The sounds were getting nearer. Too damned near, and so I began to move off rapidly in the direction I thought them to be going so as to put more distance between myself and them and not risk bumping into them, not an easy feat in the densely lush jungles. Sounds bounce from tree to tree. I can vouch for that. Certain of the keener carnivorous hunters of the jungle domains use that knowledge to their advantage. Once a respectable distance had been achieved, I could then curve around and out of their path, coming up behind them and so forth. That was the plan.

Doomhunters!

iNctlas!

Well now, both species of dif were well capable of sending shivers down my spine.

I acted!

Moving off in what I judged to be the direction they were moving, I gradually lost all trace of the sounds of the hunters. Then gradually, ever so gradually, I moved off in a circular direction so as to bypass the hunting party and come out behind them. In doing this I followed trails I had travelled before. Every so often I passed a tree with my mark upon it. I had lingered a while at the edge of the brel forest, using the flier as a resting and sleeping place, and in doing so I had marked out various paths through the jungle with subtlety; an odd chip out of a bole here, the odd scar in the bark there. In short, I knew the area well and in preparation for just such an event as was happening then I followed my trails in silence and in the knowledge I could deviate if necessary.

It was then, with a musing of half-expected surprise, the sounds of the party again began to reach my ears. I say half-surprise with good reason. The iNctlas, and in beginning to give you some hint as to their nature, are insect-based difs. That should suffice in explanation for now, as I have much to relate of them all in due course. Being insect-like in nature and hailing from somewhere over the curve of the world as they do, their language differs in construct and form drastically from the languages of the continental grouping I am familiar with. I had been handed a certain small pill way back in the swinging city shortly after my initial transit to Scorpio and, of course, to this world. That pill had enabled me to understand languages without the necessity of learning them. This is something I now take for granted, however strange it may sound to anyone else. However, in the case of these insect difs from over the curve of the world, of their language I knew nothing. For some reason my abilities courtesy of the language pill to immediately understand the languages of this world did not work in this case. The iNctlas' language was, to my mind, a meaningless chatter of clicking and clacking and rubbing together of tentacles.
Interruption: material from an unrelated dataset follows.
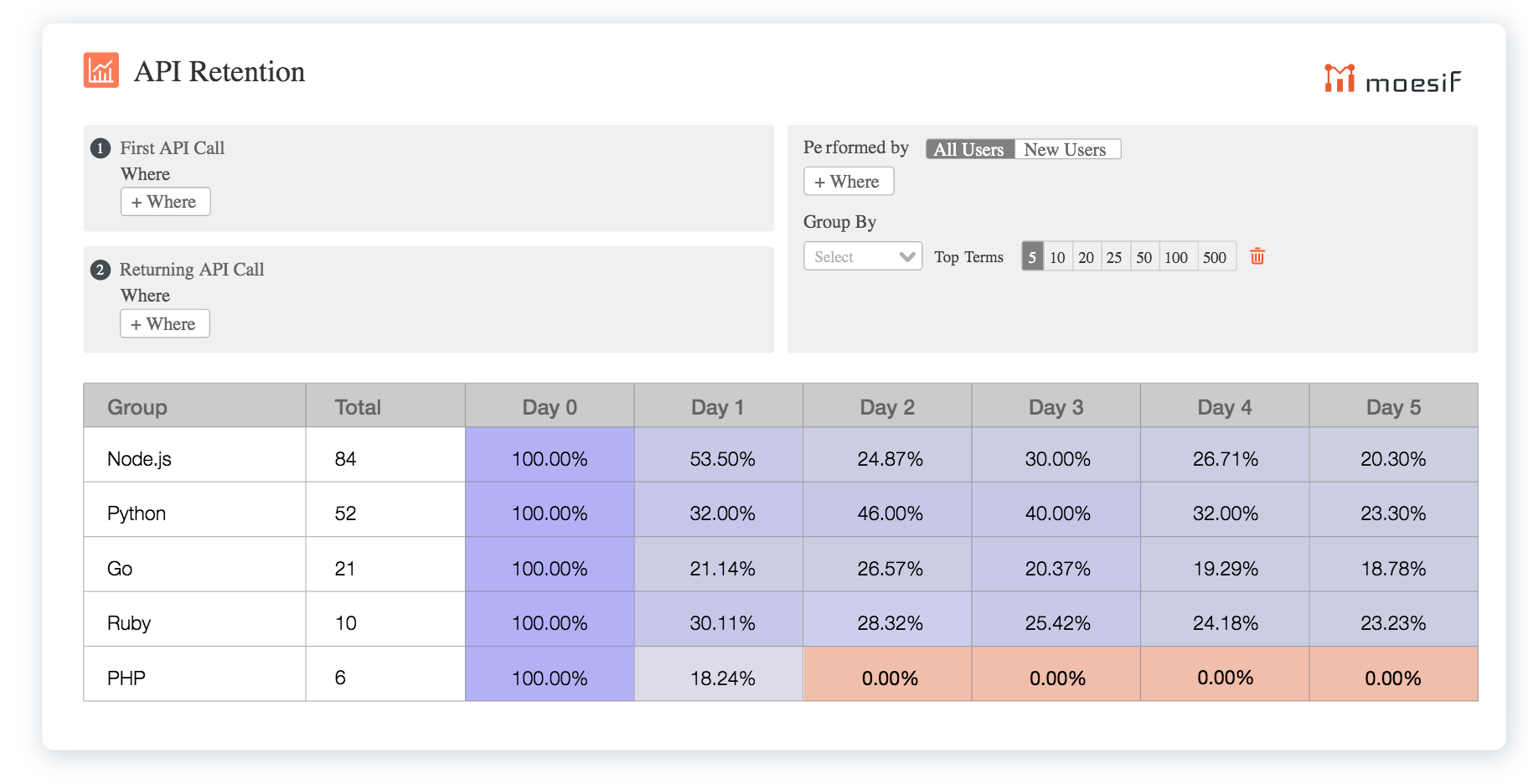Viewport: 1528px width, 784px height.
Task: Set Top Terms to 5
Action: (1032, 257)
Oh yes, they have tentacles, by Crox! It made no sense to me at all. I cannot impress upon you enough, I had heard it often and far too often since my return.

I shall say here that it is a common practice to brand slaves. My feelings on this matter should be all too plain by now. I detest slavery and everything that goes with it. I have been branded myself in the past, as I have been a slave in my time also, many times. The iNctlas form of branding was designed to overcome their inability to make out the difference between one man and another. Put simply, we all looked the same to them, as they all looked the same to us. Therefore their branding had to go further than identifying one as a slave, it had to identify one slave from another also. My branding of the past, courtesy of the pool, had not been permanent. You will, of course, be familiar with this fact. My healing abilities and the fact that I have been granted a thousand years of life, I have spouted of often enough before. To these latter day accounts, such matters should be too obvious to mention by now.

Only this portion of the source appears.